Stored dataset items
++++
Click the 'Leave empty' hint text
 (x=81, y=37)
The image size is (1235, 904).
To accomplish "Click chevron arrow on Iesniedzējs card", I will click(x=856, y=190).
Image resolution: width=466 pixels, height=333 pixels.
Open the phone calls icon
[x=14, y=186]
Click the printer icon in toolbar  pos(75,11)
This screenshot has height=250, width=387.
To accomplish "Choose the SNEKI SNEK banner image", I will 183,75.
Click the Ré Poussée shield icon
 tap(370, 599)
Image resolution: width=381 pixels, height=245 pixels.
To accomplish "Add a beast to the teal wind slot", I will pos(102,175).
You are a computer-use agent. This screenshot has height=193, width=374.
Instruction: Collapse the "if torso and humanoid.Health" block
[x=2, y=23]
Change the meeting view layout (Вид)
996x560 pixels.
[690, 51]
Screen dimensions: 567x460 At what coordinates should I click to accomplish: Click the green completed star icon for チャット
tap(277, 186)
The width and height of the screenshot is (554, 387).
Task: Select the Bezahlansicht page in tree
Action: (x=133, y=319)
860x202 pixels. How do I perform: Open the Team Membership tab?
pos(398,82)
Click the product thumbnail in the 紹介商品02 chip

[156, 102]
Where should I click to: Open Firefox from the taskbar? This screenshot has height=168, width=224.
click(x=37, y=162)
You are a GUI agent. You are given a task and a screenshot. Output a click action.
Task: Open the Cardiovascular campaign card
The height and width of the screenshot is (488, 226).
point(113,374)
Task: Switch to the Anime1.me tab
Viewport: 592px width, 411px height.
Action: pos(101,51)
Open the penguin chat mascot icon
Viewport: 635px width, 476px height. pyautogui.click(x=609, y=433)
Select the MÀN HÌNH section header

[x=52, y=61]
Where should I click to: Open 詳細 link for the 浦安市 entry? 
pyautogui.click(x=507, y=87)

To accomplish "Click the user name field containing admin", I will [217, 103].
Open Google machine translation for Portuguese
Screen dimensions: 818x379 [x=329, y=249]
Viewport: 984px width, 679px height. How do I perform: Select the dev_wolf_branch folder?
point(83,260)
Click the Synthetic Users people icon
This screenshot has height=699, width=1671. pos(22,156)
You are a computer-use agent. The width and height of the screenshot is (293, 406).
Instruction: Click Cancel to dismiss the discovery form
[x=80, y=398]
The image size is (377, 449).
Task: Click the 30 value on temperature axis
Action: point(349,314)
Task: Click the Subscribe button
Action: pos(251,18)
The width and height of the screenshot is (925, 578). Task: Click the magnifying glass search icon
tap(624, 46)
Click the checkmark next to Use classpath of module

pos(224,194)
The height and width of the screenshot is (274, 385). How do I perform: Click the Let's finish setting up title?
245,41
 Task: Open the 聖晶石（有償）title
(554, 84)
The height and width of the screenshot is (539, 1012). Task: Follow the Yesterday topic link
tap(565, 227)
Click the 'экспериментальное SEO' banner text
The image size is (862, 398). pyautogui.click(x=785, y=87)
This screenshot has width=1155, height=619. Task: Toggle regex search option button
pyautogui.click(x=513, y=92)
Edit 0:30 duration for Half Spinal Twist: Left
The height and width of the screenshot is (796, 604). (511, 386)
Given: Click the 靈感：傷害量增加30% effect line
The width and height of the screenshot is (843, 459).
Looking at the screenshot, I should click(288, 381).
++++
■ **TASK INSTRUCTIONS**
For this task, please set down every entry exactly, with no line left out.

■ **TASK RESPONSE**
Click the 'Leave empty' hint text
 (x=81, y=37)
The image size is (1235, 904).
To accomplish "Click chevron arrow on Iesniedzējs card", I will click(x=856, y=190).
Image resolution: width=466 pixels, height=333 pixels.
Open the phone calls icon
[x=14, y=186]
Click the printer icon in toolbar  pos(75,11)
This screenshot has height=250, width=387.
To accomplish "Choose the SNEKI SNEK banner image", I will 183,75.
Click the Ré Poussée shield icon
 tap(370, 599)
Image resolution: width=381 pixels, height=245 pixels.
To accomplish "Add a beast to the teal wind slot", I will pos(102,175).
You are a computer-use agent. This screenshot has height=193, width=374.
Instruction: Collapse the "if torso and humanoid.Health" block
[x=2, y=23]
Change the meeting view layout (Вид)
996x560 pixels.
[690, 51]
Screen dimensions: 567x460 At what coordinates should I click to accomplish: Click the green completed star icon for チャット
tap(277, 186)
The width and height of the screenshot is (554, 387).
Task: Select the Bezahlansicht page in tree
Action: (x=133, y=319)
860x202 pixels. How do I perform: Open the Team Membership tab?
pos(398,82)
Click the product thumbnail in the 紹介商品02 chip

[156, 102]
Where should I click to: Open Firefox from the taskbar? This screenshot has height=168, width=224.
click(x=37, y=162)
You are a GUI agent. You are given a task and a screenshot. Output a click action.
Task: Open the Cardiovascular campaign card
The height and width of the screenshot is (488, 226).
point(113,374)
Task: Switch to the Anime1.me tab
Viewport: 592px width, 411px height.
Action: pos(101,51)
Open the penguin chat mascot icon
Viewport: 635px width, 476px height. pyautogui.click(x=609, y=433)
Select the MÀN HÌNH section header

[x=52, y=61]
Where should I click to: Open 詳細 link for the 浦安市 entry? 
pyautogui.click(x=507, y=87)

To accomplish "Click the user name field containing admin", I will [217, 103].
Open Google machine translation for Portuguese
Screen dimensions: 818x379 [x=329, y=249]
Viewport: 984px width, 679px height. How do I perform: Select the dev_wolf_branch folder?
point(83,260)
Click the Synthetic Users people icon
This screenshot has height=699, width=1671. pos(22,156)
You are a computer-use agent. The width and height of the screenshot is (293, 406).
Instruction: Click Cancel to dismiss the discovery form
[x=80, y=398]
The image size is (377, 449).
Task: Click the 30 value on temperature axis
Action: point(349,314)
Task: Click the Subscribe button
Action: pos(251,18)
The width and height of the screenshot is (925, 578). Task: Click the magnifying glass search icon
tap(624, 46)
Click the checkmark next to Use classpath of module

pos(224,194)
The height and width of the screenshot is (274, 385). How do I perform: Click the Let's finish setting up title?
245,41
 Task: Open the 聖晶石（有償）title
(554, 84)
The height and width of the screenshot is (539, 1012). Task: Follow the Yesterday topic link
tap(565, 227)
Click the 'экспериментальное SEO' banner text
The image size is (862, 398). pyautogui.click(x=785, y=87)
This screenshot has width=1155, height=619. Task: Toggle regex search option button
pyautogui.click(x=513, y=92)
Edit 0:30 duration for Half Spinal Twist: Left
The height and width of the screenshot is (796, 604). (511, 386)
Given: Click the 靈感：傷害量增加30% effect line
The width and height of the screenshot is (843, 459).
Looking at the screenshot, I should click(288, 381).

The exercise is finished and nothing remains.